TÂCHES À RÉALISER
(1) D'après le texte sur la chanson « One Piece at a Time », en quelle année l'homme quitte-t-il le Kentucky ?
(2) Écrivez la suite du texte sur la chanson « One Piece at a Time » de Johnny Cash, après sa dernière phrase.

EXTRAIT DU DOCUMENT
● ● ●
Exposition collective

882 visites sur cet article

« ONE PIECE AT A TIME »

Dès ses premières phrases, la chanson de Johnny Cash « One Piece at a Time » interprétée en 1976, nous plonge dans l’histoire d’un homme ayant quitté son Kentucky natal en 1949 pour venir travailler à la chaîne et assembler des Cadillac à Detroit.

« Well, I left Kentucky back in’49 An’ went to Detroit workin’ on a’sembly line
The first year they had me puttin’ wheels on cadillacs… ». Johnny Cash, One Piece at a Time , 1976.

Toute une vie passée à construire cette voiture de rêve qu’il ne pourra jamais s’offrir, le pousse avec l’un de ses compagnons à voler, pièce après pièce, les parties qu’il assemble. Les cachant dans la fameuse lunch-box ou « sous le manteau », ils réussiront à construire une Cadillac mais constituée de pièces disparates récupérées au fil du temps sur les différents modèles qu’ils ont montés de 1953 à 1973 ainsi que le précise la chanson.

« One Piece at a Time » s’apparente à une parabole qui réunit les contradictions même au cœur de l’idée d’assemblage ; puisqu’elle condense à la fois l’image de la production de masse des débuts de la société industrielle et celle de son opposition. L’ouvrier ne doit plus penser son travail qu’en terme d’éléments séparés, distincts à ajuster ensemble et pourtant, conjointement, il va détourner ce système aliénant grâce à l’autre versant de l’assemblage, celui qui l’amène à produire, par l’agencement des pièces hétéroclites, une forme hybride.
● ● ●
DONNÉES FOURNIES
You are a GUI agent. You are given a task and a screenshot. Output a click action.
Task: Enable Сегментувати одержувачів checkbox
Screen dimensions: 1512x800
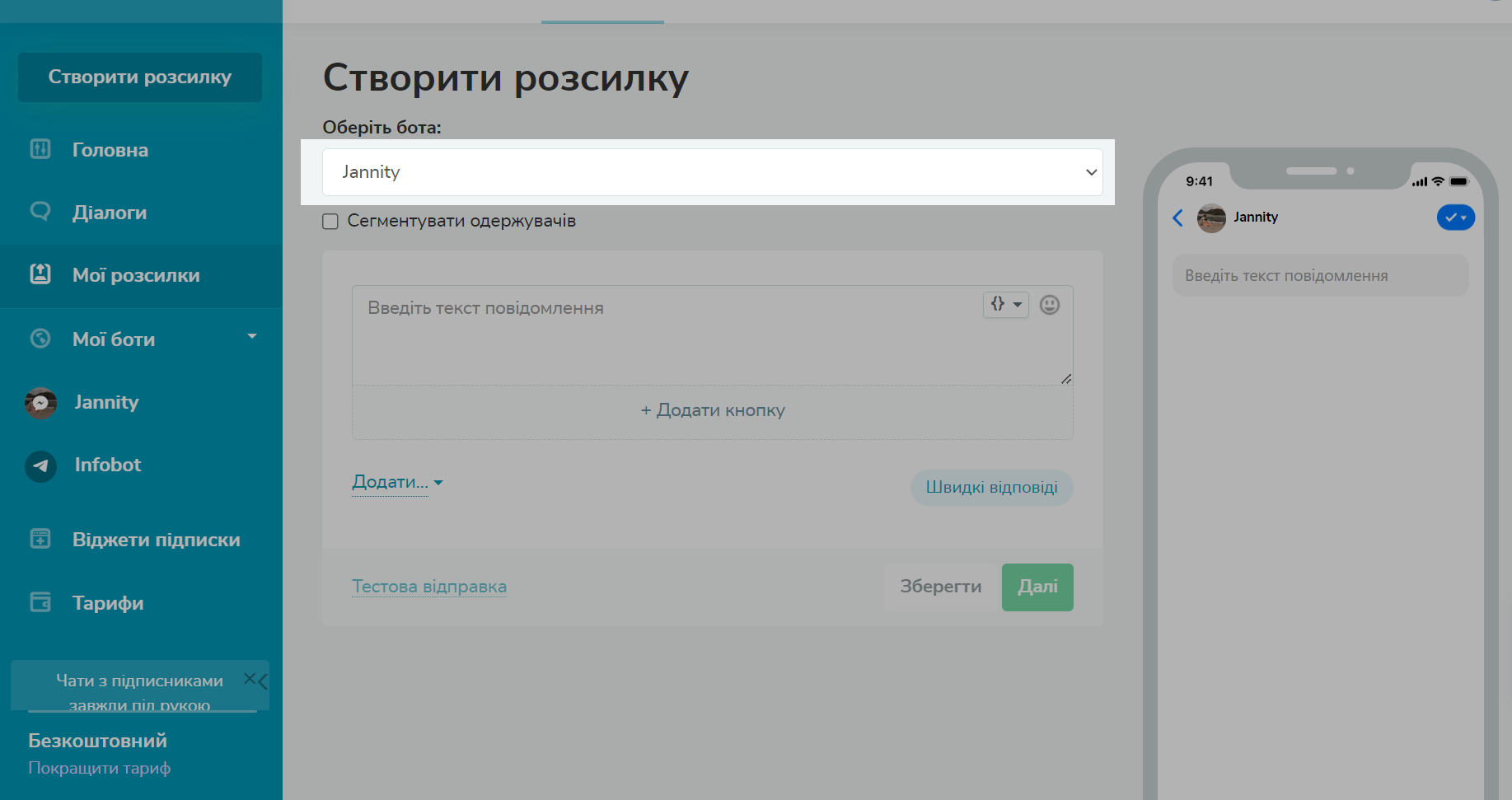point(330,222)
● ● ●
RÉPONSES ATTENDUES
(1) En 1949.

(2)
La notion d’assemblage telle qu’elle a parcouru l’histoire de l’art du xxe siècle jusqu’en ce début de xxie siècle, ne peut se saisir que dans cette double lecture antagoniste. Celle de l’appropriation d’un processus de travail pensé initialement pour améliorer le rendement grâce à la machine au détriment de l’homme. Ou comment les artistes, face à la logique de production mécanique et déshumanisée − le Fordisme date de 1906 –, vont participer à cette reprise en main du pouvoir au moyen de l’assemblage comme procédure spécifique, comme méthode même. L’exposition « The Art of Assemblage » organisée par William C. Seitz en 1961 au Museum of Modern Art de New York fut la première occasion d’en montrer l’apport historique et théorique.

Malgré cela, l’assemblage est resté dans l’ombre, éclipsé par la pensée moderniste dominante et son cloisonnement des disciplines, puis trop promptement assimilé, du fait de son hybridité, à l’expression plastique du courant dit post-moderne ; alors qu’il soulève des questionnements au cœur de l’histoire de la modernité que sont l’hétérogénéité, l’impur ou l’éphémère.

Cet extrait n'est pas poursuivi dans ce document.